Friday, May 23, 2008

Late May Crappies and Northerns

Crappies are still in Sandy Pond. They've moved out of the boat channels, creek mouths and shallow bays into open water. Many of the large females are still holding eggs. They're hitting minnows, glow jigs and small bucktail jigs; fished plain or tipped with a minnow. Work 'em slow.

Another hot spot right now is the upper Salmon River Reservoir. I was out a couple days ago with local guide Stan Oulette, pictured here. We had to search for them, drifting and working buckeyes along the edges of windfalls and points, and in holes he just knew were fishy. We nailed a lot of rock bass and a few smallies that couldn't keep their mouths shut, too.

On Wednesday, Dave Wood reported the northerns in the Salmon River estuary were very cooperative and large this year. I tried my luck and nailed a 30-incher by drifting a large shiner. I no sooner landed him and another hit, but cut me off. Not bad, considering I was only out for a little over an hour.

A school of decent-sized smallmouths was hanging out around the mouth, from the lighthouse downstream. They weren't exactly jumping into the boat but some did hit on a spinnerbait, Rat-L-Trap and silver Daredevle cast under and around the docks, and parallel to the rocks.

Monday, May 12, 2008

Oswego County's River Walleye

Yesterday (May 11, 2008), walleyes were surprisingly elusive for this time of year. I went to all the popular early season spots on the Oneida and Oswego Rivers and cast crankbaits (Rapalas, Bombers and Rat-L-Traps) and YUM Walleye Grubs until my arms hurt, but I couldn't get one.

I didn't go fishless, however. At Brewerton's north public fishing access site, Cty. Rte. 37, below the I-81 bridge, I nailed a two-something pound smallie and a large Sheepshead on a grub. A little further downstream, at the north wall, a couple hundred feet east of the US 11 Bridge, an 18-inch pickerel took a nightcrawler I was dragging steadily on a spinner harness.


Here's a photo of Pulaski native Todd Frank, arguably NY's most successful walleye tournament pro, holding a nice six pound walleye caught in Oswego Harbor.


At Caughdenoy, I got a couple smallmouths and a Sheepshead. Large shad were everywhere in the fast water and everyone working crankbaits was inadvertently snagging them. No walleye were at the dam, but there were a lot of panfish.

The rapids in Phoenix didn't produce any walleyes but the floodgate pool was loaded with yellow perch, sunfish, and a smattering of crappies that were hitting tiny marabou jigs and minnows.

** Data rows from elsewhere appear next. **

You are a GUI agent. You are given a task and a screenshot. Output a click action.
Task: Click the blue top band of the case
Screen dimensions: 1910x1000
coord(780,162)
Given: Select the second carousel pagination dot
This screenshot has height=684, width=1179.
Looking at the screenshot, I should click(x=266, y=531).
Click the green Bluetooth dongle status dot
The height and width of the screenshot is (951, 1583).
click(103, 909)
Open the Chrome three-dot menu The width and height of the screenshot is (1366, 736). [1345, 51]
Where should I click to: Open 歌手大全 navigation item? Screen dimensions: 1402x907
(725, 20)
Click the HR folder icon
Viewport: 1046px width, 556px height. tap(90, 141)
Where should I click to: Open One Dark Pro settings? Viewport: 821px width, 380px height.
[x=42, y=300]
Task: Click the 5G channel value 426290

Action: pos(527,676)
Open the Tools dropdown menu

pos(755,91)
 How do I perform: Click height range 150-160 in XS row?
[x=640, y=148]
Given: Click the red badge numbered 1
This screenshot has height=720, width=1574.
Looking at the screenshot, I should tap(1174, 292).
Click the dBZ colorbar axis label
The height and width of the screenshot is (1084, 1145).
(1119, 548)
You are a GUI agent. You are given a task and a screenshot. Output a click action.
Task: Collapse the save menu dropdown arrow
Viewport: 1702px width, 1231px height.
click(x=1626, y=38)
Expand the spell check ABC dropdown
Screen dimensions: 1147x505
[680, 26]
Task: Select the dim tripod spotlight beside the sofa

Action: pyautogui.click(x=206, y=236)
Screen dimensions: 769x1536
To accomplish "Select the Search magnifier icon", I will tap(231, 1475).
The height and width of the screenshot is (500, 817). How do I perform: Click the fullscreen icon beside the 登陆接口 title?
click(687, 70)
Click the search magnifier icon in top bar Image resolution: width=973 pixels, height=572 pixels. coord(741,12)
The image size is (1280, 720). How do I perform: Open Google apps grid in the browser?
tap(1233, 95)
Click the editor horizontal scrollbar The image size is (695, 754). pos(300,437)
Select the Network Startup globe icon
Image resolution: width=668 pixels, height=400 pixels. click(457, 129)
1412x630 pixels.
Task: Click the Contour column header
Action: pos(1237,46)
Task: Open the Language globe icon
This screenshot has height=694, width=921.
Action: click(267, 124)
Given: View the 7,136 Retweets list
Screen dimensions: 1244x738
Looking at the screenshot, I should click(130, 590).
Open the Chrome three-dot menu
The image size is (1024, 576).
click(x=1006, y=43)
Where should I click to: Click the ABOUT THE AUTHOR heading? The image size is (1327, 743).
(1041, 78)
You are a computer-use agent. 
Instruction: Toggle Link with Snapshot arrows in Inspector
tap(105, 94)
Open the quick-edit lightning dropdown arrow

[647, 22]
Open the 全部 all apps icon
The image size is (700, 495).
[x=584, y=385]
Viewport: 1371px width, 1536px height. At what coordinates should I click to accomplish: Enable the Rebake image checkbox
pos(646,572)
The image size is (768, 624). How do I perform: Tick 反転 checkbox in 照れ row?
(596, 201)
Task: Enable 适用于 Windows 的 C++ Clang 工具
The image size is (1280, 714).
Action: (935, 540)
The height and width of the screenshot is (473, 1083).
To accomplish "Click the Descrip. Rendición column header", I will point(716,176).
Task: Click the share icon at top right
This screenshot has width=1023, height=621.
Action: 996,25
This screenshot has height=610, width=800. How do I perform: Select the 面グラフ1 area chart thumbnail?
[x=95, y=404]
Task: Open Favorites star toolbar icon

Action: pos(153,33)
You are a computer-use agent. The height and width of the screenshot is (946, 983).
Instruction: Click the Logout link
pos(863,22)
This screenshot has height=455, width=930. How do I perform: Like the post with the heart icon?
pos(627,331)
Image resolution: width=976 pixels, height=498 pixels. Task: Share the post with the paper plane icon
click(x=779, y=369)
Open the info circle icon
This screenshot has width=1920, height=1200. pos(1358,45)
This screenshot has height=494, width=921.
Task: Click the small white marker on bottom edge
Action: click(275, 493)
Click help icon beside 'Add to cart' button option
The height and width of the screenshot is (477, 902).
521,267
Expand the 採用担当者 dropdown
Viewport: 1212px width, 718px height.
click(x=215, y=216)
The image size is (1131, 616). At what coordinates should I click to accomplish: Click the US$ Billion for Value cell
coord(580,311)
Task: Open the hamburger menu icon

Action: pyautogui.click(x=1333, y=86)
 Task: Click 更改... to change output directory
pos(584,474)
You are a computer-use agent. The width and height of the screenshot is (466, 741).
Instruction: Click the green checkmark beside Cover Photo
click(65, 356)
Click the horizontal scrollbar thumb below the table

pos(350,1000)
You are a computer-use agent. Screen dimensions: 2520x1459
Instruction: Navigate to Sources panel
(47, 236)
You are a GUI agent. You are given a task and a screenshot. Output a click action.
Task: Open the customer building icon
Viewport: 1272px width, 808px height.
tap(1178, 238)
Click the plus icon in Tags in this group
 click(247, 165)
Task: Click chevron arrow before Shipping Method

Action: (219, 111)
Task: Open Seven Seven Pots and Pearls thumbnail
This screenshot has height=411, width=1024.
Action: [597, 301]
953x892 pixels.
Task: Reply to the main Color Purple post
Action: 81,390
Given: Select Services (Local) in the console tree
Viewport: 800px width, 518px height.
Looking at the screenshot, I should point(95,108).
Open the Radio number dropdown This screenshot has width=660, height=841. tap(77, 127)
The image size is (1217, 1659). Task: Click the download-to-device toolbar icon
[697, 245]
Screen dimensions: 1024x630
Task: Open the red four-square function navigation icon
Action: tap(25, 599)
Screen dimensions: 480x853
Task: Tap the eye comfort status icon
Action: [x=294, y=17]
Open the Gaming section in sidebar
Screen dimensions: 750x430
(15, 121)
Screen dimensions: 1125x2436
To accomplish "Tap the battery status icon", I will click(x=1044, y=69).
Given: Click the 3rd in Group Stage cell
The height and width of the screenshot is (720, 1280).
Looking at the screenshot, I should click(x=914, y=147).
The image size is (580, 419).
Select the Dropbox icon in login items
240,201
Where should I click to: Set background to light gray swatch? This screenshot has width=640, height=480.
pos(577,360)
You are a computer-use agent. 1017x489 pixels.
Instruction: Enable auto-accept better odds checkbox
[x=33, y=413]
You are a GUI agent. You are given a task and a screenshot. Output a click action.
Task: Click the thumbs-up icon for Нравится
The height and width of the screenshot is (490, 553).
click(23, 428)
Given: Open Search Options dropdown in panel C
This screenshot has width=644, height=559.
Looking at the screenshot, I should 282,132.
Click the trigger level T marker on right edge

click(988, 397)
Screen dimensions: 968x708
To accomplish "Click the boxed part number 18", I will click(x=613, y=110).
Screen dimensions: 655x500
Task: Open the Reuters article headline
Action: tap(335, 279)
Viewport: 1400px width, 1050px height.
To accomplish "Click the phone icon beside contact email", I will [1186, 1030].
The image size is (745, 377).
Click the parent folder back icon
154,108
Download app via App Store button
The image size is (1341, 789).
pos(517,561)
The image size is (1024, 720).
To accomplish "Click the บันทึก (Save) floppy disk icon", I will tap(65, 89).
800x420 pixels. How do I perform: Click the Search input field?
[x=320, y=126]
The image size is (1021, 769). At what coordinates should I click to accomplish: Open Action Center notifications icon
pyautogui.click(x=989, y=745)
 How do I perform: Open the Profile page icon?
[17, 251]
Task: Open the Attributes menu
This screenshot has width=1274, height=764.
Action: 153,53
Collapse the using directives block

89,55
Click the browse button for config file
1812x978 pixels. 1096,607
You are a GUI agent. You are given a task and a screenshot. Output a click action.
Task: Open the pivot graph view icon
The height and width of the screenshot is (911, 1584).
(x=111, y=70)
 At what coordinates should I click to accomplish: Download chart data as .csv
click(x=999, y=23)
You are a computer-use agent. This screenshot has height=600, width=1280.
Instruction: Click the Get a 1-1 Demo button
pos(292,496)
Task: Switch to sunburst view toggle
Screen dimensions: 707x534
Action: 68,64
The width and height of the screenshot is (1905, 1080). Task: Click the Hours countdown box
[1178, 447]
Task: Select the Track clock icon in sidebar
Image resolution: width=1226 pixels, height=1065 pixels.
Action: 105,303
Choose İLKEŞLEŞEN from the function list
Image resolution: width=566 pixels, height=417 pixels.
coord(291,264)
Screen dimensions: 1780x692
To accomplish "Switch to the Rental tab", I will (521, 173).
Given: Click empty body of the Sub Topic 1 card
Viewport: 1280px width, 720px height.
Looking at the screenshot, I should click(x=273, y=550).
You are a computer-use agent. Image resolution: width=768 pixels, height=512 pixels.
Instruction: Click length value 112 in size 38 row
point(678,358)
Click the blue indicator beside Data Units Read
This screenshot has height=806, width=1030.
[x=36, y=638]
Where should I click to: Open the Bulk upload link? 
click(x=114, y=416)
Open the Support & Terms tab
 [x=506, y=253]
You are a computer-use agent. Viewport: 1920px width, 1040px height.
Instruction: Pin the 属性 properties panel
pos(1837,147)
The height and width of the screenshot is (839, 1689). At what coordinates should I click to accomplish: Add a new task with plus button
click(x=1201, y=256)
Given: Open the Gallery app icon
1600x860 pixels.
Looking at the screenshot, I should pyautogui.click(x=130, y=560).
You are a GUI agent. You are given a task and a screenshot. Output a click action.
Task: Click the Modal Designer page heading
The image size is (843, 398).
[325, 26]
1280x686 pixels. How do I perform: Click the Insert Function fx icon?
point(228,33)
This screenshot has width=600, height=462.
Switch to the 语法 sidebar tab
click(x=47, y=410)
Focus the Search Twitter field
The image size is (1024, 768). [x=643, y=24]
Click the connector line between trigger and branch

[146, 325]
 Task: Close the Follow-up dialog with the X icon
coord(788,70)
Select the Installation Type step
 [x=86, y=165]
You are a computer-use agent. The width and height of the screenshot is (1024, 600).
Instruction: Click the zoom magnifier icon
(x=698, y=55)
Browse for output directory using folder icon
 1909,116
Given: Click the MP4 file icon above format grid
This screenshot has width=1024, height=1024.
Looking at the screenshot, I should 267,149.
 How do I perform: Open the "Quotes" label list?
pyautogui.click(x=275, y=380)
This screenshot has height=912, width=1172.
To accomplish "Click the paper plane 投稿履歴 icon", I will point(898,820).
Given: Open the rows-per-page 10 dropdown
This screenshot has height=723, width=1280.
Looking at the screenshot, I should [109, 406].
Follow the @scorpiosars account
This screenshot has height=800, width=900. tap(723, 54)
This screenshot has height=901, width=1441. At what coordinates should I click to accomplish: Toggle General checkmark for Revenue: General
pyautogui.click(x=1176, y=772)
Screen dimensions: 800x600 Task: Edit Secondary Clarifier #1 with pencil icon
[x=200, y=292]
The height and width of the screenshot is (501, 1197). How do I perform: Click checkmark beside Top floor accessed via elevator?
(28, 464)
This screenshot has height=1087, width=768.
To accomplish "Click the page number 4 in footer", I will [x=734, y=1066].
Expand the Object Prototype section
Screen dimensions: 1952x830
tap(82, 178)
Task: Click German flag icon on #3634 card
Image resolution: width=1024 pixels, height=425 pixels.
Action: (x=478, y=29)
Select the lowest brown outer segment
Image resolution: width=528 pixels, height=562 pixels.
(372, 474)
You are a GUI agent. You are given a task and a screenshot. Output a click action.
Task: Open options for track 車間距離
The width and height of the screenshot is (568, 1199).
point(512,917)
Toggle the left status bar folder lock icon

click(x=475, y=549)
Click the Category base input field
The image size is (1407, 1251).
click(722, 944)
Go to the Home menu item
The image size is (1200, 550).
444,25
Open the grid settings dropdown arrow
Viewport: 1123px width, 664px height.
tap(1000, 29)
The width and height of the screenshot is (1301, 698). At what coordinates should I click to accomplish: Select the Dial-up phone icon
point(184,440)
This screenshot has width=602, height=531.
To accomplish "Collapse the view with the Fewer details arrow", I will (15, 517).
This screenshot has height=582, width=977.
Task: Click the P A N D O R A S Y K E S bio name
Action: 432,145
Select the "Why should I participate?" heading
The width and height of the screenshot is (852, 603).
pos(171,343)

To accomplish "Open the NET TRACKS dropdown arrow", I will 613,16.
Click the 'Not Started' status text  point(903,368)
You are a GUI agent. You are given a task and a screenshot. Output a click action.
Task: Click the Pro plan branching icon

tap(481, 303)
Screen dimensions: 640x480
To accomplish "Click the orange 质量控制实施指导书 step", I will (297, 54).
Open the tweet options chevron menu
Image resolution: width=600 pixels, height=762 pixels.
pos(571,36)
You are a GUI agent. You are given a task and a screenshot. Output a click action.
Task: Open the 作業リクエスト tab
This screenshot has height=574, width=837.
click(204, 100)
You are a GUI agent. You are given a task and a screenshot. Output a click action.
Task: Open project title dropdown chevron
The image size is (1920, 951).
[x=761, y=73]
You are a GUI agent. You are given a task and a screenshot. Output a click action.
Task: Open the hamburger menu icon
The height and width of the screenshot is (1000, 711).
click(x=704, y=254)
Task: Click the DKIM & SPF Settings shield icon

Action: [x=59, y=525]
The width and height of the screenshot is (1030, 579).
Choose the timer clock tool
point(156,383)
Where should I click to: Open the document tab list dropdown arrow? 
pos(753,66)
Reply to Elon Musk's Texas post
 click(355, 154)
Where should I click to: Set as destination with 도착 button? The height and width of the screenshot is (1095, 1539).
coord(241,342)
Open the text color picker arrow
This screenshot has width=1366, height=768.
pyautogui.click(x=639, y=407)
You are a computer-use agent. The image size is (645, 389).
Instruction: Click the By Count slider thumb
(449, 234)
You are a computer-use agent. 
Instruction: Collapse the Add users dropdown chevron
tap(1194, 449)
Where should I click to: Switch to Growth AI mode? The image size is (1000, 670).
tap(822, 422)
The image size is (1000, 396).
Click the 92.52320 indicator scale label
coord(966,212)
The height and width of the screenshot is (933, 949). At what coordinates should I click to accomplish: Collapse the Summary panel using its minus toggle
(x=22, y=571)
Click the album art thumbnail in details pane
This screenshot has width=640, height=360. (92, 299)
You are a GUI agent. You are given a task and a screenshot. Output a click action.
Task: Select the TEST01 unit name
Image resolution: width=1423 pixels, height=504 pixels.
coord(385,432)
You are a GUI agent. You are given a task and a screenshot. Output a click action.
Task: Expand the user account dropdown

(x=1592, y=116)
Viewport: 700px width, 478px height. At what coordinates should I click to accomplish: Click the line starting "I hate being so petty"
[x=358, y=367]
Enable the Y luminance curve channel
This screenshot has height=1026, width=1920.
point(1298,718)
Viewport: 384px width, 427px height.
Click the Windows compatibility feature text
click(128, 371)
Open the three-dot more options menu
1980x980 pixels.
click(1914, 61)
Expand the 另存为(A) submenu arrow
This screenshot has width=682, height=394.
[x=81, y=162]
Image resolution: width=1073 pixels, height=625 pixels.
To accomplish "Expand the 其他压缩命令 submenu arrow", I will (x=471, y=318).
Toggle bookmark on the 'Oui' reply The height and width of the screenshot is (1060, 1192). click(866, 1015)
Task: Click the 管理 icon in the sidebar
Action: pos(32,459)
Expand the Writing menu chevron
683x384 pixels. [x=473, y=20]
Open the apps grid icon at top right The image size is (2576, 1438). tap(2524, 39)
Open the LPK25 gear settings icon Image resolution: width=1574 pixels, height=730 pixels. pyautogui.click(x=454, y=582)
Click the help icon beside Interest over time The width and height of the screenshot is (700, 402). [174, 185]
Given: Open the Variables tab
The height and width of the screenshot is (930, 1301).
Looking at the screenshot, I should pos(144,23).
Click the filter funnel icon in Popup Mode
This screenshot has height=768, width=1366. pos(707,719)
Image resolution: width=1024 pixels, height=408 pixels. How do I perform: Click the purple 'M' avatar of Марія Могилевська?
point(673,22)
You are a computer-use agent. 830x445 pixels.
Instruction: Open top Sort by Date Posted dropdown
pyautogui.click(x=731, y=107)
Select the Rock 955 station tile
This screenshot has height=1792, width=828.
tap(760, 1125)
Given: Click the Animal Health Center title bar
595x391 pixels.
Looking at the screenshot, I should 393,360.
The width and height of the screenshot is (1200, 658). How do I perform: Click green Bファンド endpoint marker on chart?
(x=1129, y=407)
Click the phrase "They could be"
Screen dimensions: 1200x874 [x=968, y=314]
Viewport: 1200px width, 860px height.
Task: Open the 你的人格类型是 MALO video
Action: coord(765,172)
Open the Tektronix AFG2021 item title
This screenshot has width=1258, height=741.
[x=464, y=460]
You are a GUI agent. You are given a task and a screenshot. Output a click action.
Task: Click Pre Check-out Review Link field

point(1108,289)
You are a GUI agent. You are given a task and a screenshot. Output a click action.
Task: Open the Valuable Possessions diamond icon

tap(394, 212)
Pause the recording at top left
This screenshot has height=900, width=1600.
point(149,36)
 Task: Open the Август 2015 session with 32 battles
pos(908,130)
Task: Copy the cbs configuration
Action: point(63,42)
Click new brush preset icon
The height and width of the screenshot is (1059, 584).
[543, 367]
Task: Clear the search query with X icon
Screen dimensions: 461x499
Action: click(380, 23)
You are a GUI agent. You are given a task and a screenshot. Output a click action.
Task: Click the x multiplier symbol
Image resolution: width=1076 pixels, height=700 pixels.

In Oswego, I finally saw a walleye weighing about six pounds. The lucky angler took it using the oldest trick in the book: weighing it down with enough lead to get it to bottom, casting cross current, and letting it swing back to the wall.

Walleyes should remain in Oswego, primarily below and downstream of the NY 104 bridge, for as long as the water continues running at around 6,000 cubic feet per second.